■ **WHAT TO DO**
Print the listing exactly.

** LISTED RECORDS follows **

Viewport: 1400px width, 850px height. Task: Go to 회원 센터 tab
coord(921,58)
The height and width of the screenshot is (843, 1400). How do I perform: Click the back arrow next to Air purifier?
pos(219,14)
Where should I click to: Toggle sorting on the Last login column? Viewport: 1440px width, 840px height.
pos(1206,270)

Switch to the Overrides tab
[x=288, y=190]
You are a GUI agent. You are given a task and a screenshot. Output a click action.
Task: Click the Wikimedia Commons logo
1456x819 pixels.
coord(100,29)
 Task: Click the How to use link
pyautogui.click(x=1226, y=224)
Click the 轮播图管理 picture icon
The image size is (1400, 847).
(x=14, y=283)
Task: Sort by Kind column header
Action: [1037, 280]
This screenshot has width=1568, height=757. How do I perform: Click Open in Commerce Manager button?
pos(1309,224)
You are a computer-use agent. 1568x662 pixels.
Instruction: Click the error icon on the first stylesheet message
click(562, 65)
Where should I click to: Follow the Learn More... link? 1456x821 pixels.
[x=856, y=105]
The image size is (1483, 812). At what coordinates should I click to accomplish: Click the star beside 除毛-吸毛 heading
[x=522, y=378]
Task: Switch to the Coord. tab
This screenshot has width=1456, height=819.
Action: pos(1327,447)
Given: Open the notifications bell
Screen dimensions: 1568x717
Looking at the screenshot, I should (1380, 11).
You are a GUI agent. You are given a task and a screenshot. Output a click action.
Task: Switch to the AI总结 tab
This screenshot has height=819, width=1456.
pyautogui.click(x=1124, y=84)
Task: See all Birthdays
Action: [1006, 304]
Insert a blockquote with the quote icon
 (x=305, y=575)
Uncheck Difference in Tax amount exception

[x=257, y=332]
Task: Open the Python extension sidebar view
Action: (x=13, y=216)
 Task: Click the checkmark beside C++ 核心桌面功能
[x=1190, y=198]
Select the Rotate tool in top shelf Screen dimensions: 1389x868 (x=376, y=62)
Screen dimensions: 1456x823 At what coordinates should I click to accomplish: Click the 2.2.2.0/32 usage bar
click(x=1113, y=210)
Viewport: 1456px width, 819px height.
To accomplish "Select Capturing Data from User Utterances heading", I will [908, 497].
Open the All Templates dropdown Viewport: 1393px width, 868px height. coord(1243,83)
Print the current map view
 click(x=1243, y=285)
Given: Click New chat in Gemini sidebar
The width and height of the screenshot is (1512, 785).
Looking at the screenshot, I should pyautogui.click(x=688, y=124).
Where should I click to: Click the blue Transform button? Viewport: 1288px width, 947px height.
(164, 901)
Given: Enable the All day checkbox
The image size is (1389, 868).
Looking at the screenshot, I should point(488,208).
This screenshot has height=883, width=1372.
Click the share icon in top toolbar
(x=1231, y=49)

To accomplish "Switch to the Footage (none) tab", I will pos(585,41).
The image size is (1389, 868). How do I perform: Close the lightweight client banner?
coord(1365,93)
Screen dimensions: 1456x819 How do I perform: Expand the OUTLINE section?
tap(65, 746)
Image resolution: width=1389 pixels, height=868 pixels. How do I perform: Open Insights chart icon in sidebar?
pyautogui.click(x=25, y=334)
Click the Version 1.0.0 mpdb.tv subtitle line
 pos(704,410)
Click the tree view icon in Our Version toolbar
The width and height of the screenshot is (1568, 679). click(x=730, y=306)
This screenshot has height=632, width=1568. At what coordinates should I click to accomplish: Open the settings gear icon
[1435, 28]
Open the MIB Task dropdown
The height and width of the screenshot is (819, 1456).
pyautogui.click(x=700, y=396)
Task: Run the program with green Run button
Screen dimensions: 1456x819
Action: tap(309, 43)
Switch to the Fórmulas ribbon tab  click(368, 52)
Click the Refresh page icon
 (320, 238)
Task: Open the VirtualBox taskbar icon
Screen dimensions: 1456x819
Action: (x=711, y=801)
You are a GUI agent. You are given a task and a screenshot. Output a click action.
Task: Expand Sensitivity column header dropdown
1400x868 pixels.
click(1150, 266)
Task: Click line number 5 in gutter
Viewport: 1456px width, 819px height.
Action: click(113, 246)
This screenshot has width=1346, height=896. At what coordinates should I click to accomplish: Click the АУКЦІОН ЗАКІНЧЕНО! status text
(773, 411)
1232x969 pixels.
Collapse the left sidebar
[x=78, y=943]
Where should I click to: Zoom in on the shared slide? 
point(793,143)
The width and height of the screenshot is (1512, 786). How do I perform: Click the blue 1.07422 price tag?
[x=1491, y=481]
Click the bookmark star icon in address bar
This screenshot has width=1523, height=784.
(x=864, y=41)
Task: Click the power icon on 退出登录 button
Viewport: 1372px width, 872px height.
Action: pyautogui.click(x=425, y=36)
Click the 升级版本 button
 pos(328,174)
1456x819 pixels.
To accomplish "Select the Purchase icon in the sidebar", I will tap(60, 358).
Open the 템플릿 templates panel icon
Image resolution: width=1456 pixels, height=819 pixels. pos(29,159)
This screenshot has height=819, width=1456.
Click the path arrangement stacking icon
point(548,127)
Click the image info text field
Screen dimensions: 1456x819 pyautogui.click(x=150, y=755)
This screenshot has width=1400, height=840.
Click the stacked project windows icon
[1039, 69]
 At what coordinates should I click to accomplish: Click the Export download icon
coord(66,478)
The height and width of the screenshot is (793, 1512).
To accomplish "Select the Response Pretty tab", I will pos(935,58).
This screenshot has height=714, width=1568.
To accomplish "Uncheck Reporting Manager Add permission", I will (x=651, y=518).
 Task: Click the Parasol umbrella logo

** End of LISTED RECORDS **

■ **RESULT**
Viewport: 1400px width, 850px height. Task: Go to 회원 센터 tab
coord(921,58)
The height and width of the screenshot is (843, 1400). How do I perform: Click the back arrow next to Air purifier?
pos(219,14)
Where should I click to: Toggle sorting on the Last login column? Viewport: 1440px width, 840px height.
pos(1206,270)

Switch to the Overrides tab
[x=288, y=190]
You are a GUI agent. You are given a task and a screenshot. Output a click action.
Task: Click the Wikimedia Commons logo
1456x819 pixels.
coord(100,29)
 Task: Click the How to use link
pyautogui.click(x=1226, y=224)
Click the 轮播图管理 picture icon
The image size is (1400, 847).
(x=14, y=283)
Task: Sort by Kind column header
Action: [1037, 280]
This screenshot has width=1568, height=757. How do I perform: Click Open in Commerce Manager button?
pos(1309,224)
You are a computer-use agent. 1568x662 pixels.
Instruction: Click the error icon on the first stylesheet message
click(562, 65)
Where should I click to: Follow the Learn More... link? 1456x821 pixels.
[x=856, y=105]
The image size is (1483, 812). At what coordinates should I click to accomplish: Click the star beside 除毛-吸毛 heading
[x=522, y=378]
Task: Switch to the Coord. tab
This screenshot has width=1456, height=819.
Action: pos(1327,447)
Given: Open the notifications bell
Screen dimensions: 1568x717
Looking at the screenshot, I should (1380, 11).
You are a GUI agent. You are given a task and a screenshot. Output a click action.
Task: Switch to the AI总结 tab
This screenshot has height=819, width=1456.
pyautogui.click(x=1124, y=84)
Task: See all Birthdays
Action: [1006, 304]
Insert a blockquote with the quote icon
 (x=305, y=575)
Uncheck Difference in Tax amount exception

[x=257, y=332]
Task: Open the Python extension sidebar view
Action: (x=13, y=216)
 Task: Click the checkmark beside C++ 核心桌面功能
[x=1190, y=198]
Select the Rotate tool in top shelf Screen dimensions: 1389x868 (x=376, y=62)
Screen dimensions: 1456x823 At what coordinates should I click to accomplish: Click the 2.2.2.0/32 usage bar
click(x=1113, y=210)
Viewport: 1456px width, 819px height.
To accomplish "Select Capturing Data from User Utterances heading", I will [908, 497].
Open the All Templates dropdown Viewport: 1393px width, 868px height. coord(1243,83)
Print the current map view
 click(x=1243, y=285)
Given: Click New chat in Gemini sidebar
The width and height of the screenshot is (1512, 785).
Looking at the screenshot, I should pyautogui.click(x=688, y=124).
Where should I click to: Click the blue Transform button? Viewport: 1288px width, 947px height.
(164, 901)
Given: Enable the All day checkbox
The image size is (1389, 868).
Looking at the screenshot, I should point(488,208).
This screenshot has height=883, width=1372.
Click the share icon in top toolbar
(x=1231, y=49)

To accomplish "Switch to the Footage (none) tab", I will pos(585,41).
The image size is (1389, 868). How do I perform: Close the lightweight client banner?
coord(1365,93)
Screen dimensions: 1456x819 How do I perform: Expand the OUTLINE section?
tap(65, 746)
Image resolution: width=1389 pixels, height=868 pixels. How do I perform: Open Insights chart icon in sidebar?
pyautogui.click(x=25, y=334)
Click the Version 1.0.0 mpdb.tv subtitle line
 pos(704,410)
Click the tree view icon in Our Version toolbar
The width and height of the screenshot is (1568, 679). click(x=730, y=306)
This screenshot has height=632, width=1568. At what coordinates should I click to accomplish: Open the settings gear icon
[1435, 28]
Open the MIB Task dropdown
The height and width of the screenshot is (819, 1456).
pyautogui.click(x=700, y=396)
Task: Run the program with green Run button
Screen dimensions: 1456x819
Action: tap(309, 43)
Switch to the Fórmulas ribbon tab  click(368, 52)
Click the Refresh page icon
 (320, 238)
Task: Open the VirtualBox taskbar icon
Screen dimensions: 1456x819
Action: (x=711, y=801)
You are a GUI agent. You are given a task and a screenshot. Output a click action.
Task: Expand Sensitivity column header dropdown
1400x868 pixels.
click(1150, 266)
Task: Click line number 5 in gutter
Viewport: 1456px width, 819px height.
Action: click(113, 246)
This screenshot has width=1346, height=896. At what coordinates should I click to accomplish: Click the АУКЦІОН ЗАКІНЧЕНО! status text
(773, 411)
1232x969 pixels.
Collapse the left sidebar
[x=78, y=943]
Where should I click to: Zoom in on the shared slide? 
point(793,143)
The width and height of the screenshot is (1512, 786). How do I perform: Click the blue 1.07422 price tag?
[x=1491, y=481]
Click the bookmark star icon in address bar
This screenshot has width=1523, height=784.
(x=864, y=41)
Task: Click the power icon on 退出登录 button
Viewport: 1372px width, 872px height.
Action: pyautogui.click(x=425, y=36)
Click the 升级版本 button
 pos(328,174)
1456x819 pixels.
To accomplish "Select the Purchase icon in the sidebar", I will tap(60, 358).
Open the 템플릿 templates panel icon
Image resolution: width=1456 pixels, height=819 pixels. pos(29,159)
This screenshot has height=819, width=1456.
Click the path arrangement stacking icon
point(548,127)
Click the image info text field
Screen dimensions: 1456x819 pyautogui.click(x=150, y=755)
This screenshot has width=1400, height=840.
Click the stacked project windows icon
[1039, 69]
 At what coordinates should I click to accomplish: Click the Export download icon
coord(66,478)
The height and width of the screenshot is (793, 1512).
To accomplish "Select the Response Pretty tab", I will pos(935,58).
This screenshot has height=714, width=1568.
To accomplish "Uncheck Reporting Manager Add permission", I will (x=651, y=518).
 Task: Click the Parasol umbrella logo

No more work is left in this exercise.